What is needed is an exact copy of the records below, without the pictures.

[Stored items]

+---+

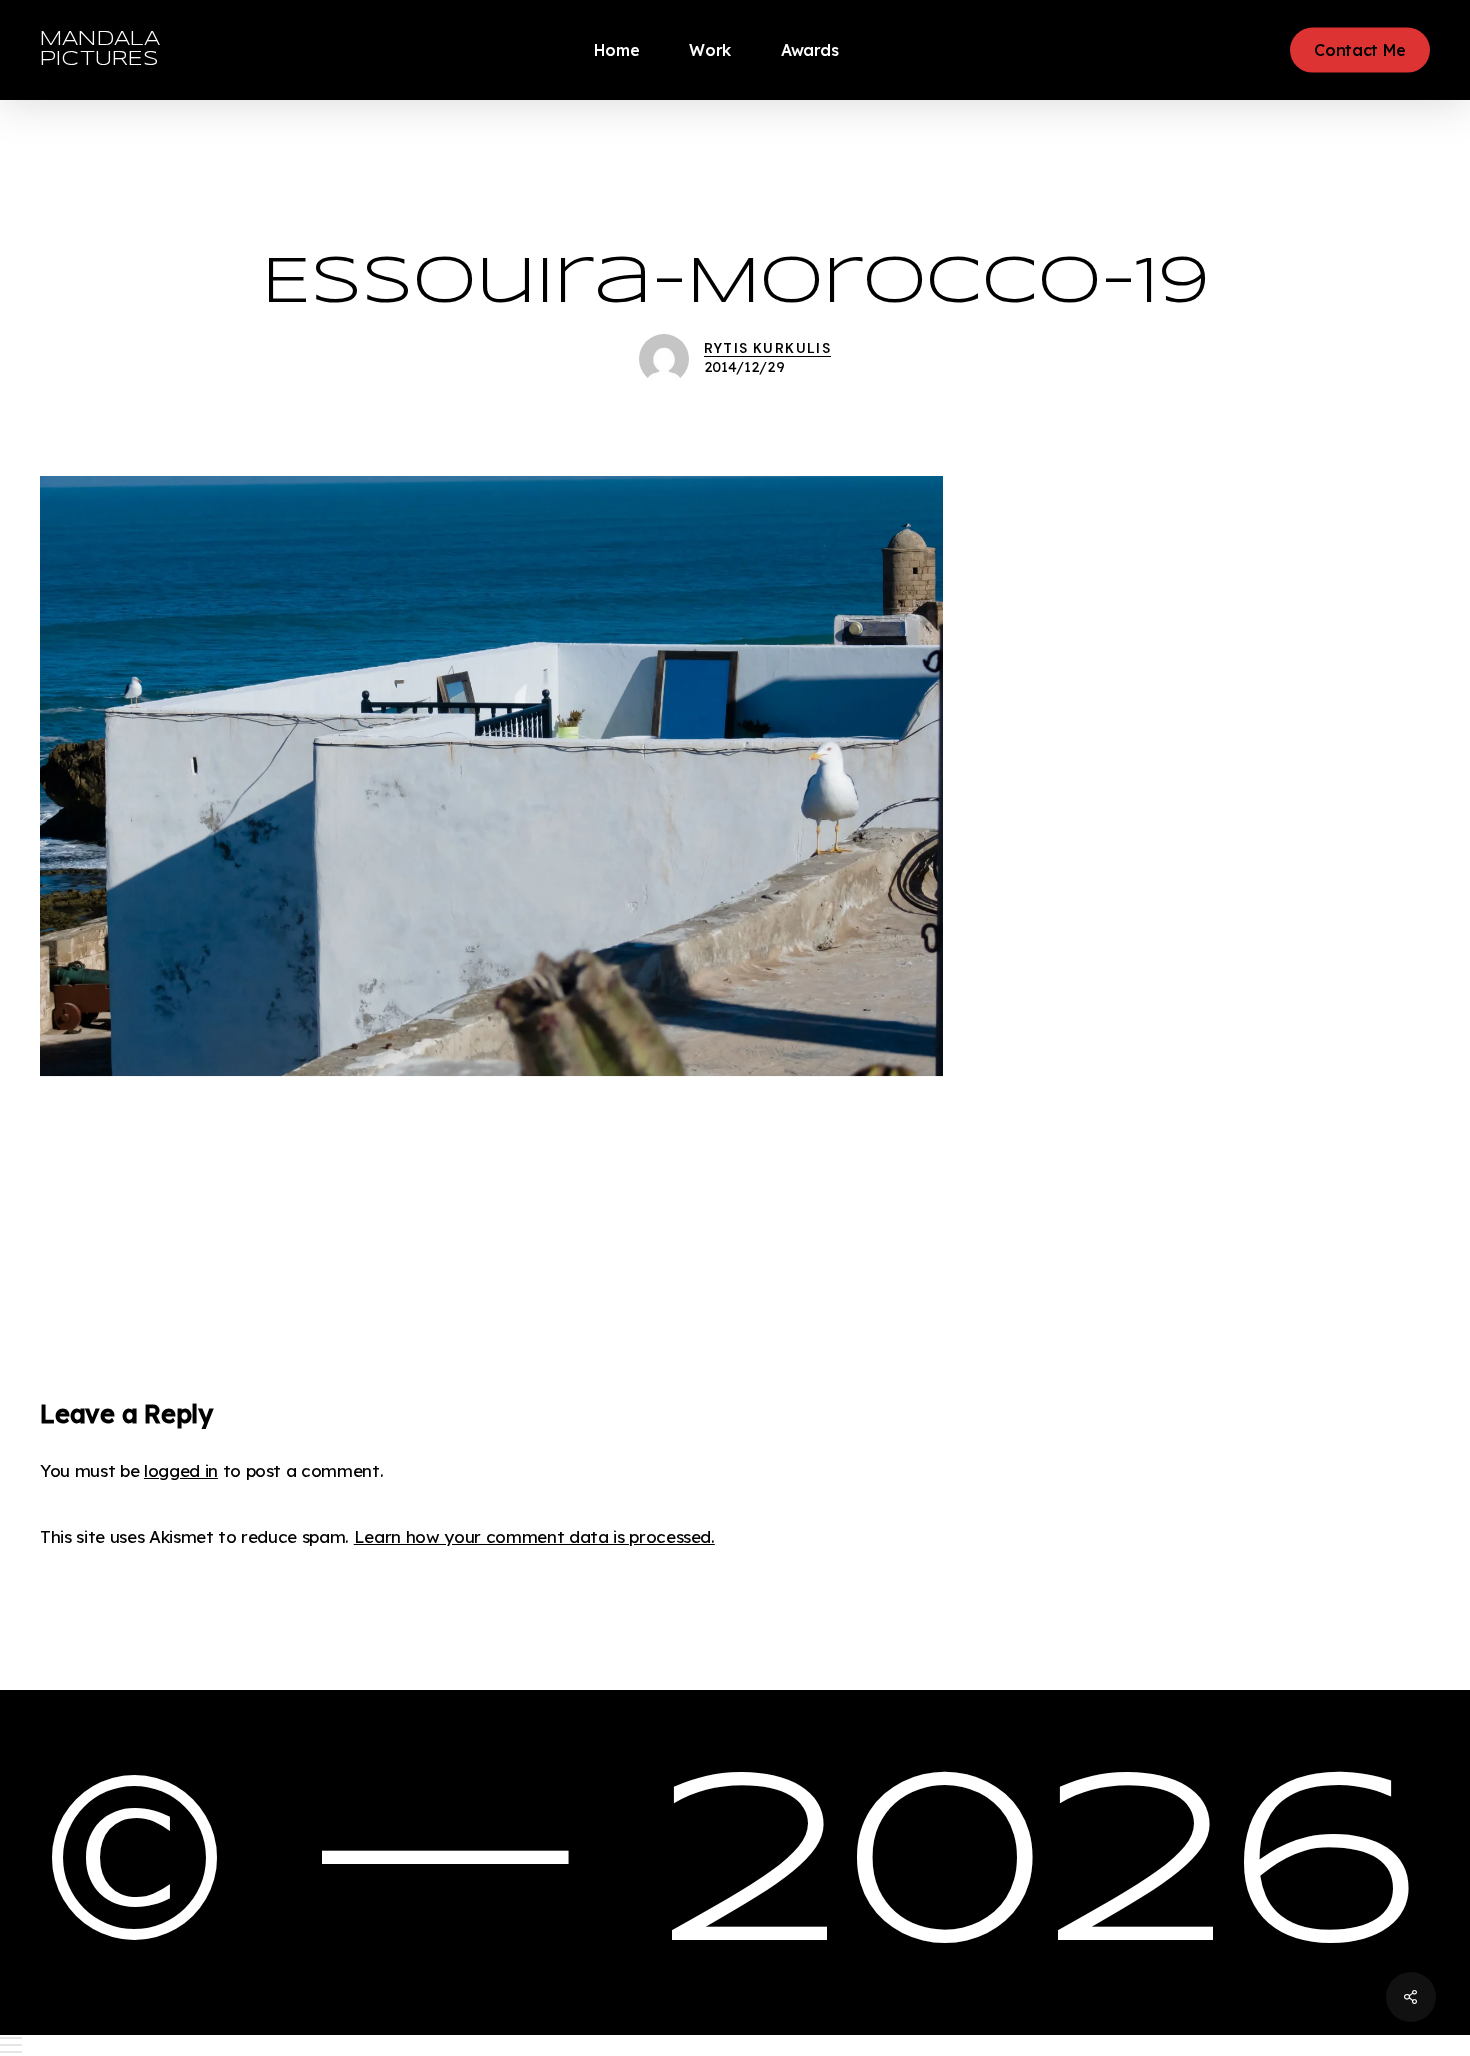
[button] (735, 2045)
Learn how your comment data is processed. (534, 1536)
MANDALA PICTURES (100, 49)
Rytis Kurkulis (768, 348)
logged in (181, 1470)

+---+

WORKED SOLUTION ▸
[button] (735, 2045)
Learn how your comment data is processed. (534, 1536)
MANDALA PICTURES (100, 49)
Rytis Kurkulis (768, 348)
logged in (181, 1470)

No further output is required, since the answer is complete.